» TAREFA PROPOSTA
Dê seguimento à reportagem sobre a reação da Bolsa e do dólar à pesquisa Ibope, começando logo após a última frase apresentada.

» TEXTO DADO
····················

Pesquisa influencia Bolsa, que dispara, e dólar, que recua
Na contramão do mundo, que teve dia ruim, avanço de Bolsonaro faz Bolsa brasileira disparar 3,80% e dólar ficar abaixo de R$ 4
No dia seguinte à pesquisa Ibope que mostrou crescimento do presidenciável Jair Bolsonaro (PSL) para 31%, a Bolsa teve a maior alta diária desde novembro de 2016, e o dólar caiu. O mercado o considera mais inclinado que Fernando Haddad (PT) a promover as reformas necessárias para a recuperação da economia.
O mercado financeiro começa a colocar em suas projeções —e no preço dos ativos— a possibilidade de Jair Bolsonaro (PSL) vencer a corrida presidencial ainda no primeiro turno.
A euforia que tomou conta das mesas de operação se refletiu nos números nesta terça-feira (2).
A Bolsa disparou. Registrou alta de 3,80% —a maior alta diária desde novembro de 2016. O pregão foi a 81.612 pontos, no maior nível desde 22 de maio, no início da paralisação dos caminhoneiros.
A alta foi puxada por ações de estatais. Os papéis do Banco do Brasil subiram mais de 11,41% e impulsionaram ações do setor bancário. Os papéis preferenciais da Petrobras avançaram 8,66%, enquanto os ordinários ganharam 6,74%.
O mesmo efeito se viu no câmbio. O dólar recuou 2,09%, ficando abaixo de R$ 4 —fechou em R$ 3,9350, o menor patamar desde 17 de agosto. Ao longo do dia chegou a ser negociado a R$ 3,9060.

····················

» DADOS FORNECIDOS

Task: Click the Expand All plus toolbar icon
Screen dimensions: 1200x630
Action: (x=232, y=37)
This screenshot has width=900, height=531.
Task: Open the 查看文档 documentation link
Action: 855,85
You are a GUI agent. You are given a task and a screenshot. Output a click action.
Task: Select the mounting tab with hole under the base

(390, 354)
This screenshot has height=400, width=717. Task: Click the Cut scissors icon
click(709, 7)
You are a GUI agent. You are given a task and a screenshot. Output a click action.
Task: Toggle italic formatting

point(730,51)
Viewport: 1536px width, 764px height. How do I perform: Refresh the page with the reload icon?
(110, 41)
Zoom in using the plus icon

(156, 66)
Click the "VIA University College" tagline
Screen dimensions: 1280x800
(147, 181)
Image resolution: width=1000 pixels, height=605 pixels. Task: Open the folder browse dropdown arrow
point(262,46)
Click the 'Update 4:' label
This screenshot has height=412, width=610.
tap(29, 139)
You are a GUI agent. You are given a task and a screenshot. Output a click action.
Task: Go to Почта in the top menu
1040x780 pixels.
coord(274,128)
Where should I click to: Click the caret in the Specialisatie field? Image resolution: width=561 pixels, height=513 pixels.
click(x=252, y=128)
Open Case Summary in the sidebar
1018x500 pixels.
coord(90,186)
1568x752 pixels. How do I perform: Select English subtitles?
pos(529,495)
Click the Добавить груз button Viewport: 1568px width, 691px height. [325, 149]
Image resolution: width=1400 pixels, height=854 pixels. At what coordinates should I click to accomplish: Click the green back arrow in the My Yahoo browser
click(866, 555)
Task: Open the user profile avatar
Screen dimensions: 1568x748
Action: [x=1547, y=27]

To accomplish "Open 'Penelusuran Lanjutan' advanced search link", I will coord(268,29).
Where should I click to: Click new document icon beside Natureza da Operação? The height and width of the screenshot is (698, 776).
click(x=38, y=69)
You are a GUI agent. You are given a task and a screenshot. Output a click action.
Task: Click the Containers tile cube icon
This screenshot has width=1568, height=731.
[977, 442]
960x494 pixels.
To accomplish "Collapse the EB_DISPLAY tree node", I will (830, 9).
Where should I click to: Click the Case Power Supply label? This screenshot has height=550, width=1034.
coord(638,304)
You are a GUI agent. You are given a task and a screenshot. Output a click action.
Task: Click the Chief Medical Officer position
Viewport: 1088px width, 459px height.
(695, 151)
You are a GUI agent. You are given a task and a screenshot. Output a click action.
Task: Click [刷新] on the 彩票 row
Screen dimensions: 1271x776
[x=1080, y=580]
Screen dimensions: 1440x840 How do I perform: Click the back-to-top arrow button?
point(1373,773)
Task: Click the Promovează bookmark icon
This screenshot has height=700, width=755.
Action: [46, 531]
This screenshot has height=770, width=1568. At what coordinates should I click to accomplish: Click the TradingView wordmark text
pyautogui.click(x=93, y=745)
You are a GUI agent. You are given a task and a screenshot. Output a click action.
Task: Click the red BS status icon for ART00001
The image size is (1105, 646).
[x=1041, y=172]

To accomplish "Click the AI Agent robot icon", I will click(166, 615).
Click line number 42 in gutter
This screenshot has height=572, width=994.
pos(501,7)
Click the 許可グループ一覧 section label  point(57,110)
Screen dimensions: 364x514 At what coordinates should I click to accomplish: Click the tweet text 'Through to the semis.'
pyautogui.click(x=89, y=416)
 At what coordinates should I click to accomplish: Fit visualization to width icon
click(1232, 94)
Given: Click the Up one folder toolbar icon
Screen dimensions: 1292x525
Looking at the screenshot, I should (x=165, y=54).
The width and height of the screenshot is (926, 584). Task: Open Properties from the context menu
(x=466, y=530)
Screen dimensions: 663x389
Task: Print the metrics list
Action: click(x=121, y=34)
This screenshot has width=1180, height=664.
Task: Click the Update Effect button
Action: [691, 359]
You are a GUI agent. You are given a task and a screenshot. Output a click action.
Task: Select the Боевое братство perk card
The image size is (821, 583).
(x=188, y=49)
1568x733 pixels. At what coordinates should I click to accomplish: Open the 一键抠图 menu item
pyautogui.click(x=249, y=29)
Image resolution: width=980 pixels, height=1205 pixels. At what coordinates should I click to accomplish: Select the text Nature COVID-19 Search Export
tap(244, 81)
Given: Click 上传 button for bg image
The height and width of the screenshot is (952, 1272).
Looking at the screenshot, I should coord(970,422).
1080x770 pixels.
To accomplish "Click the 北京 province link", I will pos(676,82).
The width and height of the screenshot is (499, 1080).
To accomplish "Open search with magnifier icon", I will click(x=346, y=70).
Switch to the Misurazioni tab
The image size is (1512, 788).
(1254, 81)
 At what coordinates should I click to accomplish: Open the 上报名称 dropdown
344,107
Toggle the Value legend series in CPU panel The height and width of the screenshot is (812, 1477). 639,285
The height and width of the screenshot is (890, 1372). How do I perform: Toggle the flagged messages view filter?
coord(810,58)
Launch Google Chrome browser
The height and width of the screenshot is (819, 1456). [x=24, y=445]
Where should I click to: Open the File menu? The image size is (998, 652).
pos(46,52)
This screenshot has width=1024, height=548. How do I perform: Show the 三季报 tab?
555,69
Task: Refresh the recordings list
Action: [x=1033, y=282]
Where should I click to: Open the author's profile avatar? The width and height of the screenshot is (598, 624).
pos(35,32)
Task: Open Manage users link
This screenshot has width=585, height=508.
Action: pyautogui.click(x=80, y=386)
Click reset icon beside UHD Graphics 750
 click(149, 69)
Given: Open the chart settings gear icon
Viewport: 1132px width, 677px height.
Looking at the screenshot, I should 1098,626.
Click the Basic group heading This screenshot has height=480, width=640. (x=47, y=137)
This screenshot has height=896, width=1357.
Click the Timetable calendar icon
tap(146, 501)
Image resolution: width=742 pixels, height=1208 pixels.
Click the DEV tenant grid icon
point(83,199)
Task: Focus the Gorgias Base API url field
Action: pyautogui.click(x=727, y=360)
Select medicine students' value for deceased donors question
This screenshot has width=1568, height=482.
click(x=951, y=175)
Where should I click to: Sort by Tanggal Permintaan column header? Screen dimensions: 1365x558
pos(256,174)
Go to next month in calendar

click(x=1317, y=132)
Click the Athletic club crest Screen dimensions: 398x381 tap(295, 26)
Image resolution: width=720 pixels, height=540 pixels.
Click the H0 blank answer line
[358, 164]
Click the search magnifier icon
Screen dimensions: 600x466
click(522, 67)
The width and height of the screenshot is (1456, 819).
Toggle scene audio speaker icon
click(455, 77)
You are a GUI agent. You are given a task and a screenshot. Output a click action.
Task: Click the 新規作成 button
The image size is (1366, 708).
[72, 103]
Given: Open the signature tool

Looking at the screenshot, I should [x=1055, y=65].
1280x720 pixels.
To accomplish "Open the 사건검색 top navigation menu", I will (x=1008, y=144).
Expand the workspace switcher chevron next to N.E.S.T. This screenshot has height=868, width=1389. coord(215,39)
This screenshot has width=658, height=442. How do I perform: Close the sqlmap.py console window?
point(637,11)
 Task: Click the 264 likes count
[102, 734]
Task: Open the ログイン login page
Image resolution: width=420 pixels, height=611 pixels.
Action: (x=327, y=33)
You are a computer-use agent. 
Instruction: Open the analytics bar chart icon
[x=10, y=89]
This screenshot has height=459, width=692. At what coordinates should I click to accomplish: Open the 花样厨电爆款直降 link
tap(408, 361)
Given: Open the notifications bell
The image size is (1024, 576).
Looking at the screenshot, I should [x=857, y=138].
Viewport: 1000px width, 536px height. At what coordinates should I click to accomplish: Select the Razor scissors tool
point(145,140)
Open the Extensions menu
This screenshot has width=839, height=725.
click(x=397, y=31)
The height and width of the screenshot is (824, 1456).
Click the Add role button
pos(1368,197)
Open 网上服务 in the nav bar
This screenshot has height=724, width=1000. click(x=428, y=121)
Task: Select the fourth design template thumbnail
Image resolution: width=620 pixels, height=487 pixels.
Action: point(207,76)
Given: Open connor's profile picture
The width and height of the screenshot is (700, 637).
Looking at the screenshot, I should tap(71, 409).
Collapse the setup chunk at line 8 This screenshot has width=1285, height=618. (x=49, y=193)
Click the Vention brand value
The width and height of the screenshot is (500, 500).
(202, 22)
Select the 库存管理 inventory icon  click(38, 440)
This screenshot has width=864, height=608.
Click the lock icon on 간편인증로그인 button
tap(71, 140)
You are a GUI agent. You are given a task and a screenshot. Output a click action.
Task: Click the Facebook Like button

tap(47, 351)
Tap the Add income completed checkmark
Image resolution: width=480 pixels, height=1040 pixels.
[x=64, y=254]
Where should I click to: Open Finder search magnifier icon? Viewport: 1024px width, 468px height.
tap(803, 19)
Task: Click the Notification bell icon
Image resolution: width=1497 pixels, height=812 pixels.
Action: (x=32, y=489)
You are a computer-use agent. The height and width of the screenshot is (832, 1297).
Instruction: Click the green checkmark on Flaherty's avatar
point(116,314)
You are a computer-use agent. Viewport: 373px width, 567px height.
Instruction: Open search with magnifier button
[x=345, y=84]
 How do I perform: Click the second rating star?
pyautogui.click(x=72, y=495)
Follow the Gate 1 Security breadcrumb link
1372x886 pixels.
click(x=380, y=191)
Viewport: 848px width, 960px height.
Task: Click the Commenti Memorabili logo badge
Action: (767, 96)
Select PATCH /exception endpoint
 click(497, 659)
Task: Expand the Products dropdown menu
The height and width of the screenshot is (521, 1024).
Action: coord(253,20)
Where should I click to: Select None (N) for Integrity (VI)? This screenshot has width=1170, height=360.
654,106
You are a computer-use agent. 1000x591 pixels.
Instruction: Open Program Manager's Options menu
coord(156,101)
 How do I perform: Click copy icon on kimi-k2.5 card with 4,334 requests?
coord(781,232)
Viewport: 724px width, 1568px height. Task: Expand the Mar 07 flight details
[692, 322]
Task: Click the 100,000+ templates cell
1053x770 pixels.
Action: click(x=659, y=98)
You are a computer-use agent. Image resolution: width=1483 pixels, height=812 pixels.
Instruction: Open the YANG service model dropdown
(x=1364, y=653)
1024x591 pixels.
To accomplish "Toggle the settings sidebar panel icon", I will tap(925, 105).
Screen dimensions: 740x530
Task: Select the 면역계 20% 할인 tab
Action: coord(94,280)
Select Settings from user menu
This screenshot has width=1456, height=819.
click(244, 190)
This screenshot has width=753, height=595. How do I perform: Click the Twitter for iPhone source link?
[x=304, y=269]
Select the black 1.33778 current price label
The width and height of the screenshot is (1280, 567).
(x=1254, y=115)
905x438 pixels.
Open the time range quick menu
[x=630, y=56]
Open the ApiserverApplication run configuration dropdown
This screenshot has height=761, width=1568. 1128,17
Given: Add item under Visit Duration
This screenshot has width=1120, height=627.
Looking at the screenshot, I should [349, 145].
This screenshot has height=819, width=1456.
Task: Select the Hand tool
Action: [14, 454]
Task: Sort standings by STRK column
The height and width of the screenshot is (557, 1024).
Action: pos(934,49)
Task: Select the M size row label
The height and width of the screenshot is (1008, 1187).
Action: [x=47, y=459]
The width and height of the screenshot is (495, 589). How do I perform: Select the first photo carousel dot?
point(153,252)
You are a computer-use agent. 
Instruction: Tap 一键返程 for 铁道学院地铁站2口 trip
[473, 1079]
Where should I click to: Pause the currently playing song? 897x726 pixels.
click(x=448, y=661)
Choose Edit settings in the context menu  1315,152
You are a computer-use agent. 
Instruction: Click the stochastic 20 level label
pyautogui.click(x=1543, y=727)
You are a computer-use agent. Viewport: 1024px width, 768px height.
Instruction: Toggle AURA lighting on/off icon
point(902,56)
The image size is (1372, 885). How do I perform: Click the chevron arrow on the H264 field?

····················

» RESPOSTA ABAIXO
Apenas três divisas emergentes se valorizaram frente ao dólar nesta terça: o peso argentino, o real e o iene.
A reação no mercado brasileiro foi completamente descolada do exterior. Refletiu em particular o resultado da pesquisa Ibope, divulgada na segunda-feira (1º), após o fechamento do mercado.
O levantamento mostrou crescimento da vantagem de Jair Bolsonaro (PSL) sobre o segundo colocado, Fernando Haddad (PT).
Segundo o Ibope, Bolsonaro avançou para 31% das intenções de voto, enquanto o petista ficou estagnado em 21%. A margem de erro é de dois pontos percentuais.
Em um segundo turno, os dois voltaram a aparecer empatados, com 42%. Além disso, a rejeição a Haddad disparou.
A pesquisa foi registrada no TSE (Tribunal Superior Eleitoral) sob o número BR08650/2018.
“Muitos analistas esperavam que as intenções de voto de Bolsonaro fossem afetadas depois dos protestos contra o candidato no fim de semana”, escreveu Tony Volpon, economista-chefe do banco UBS em relatório.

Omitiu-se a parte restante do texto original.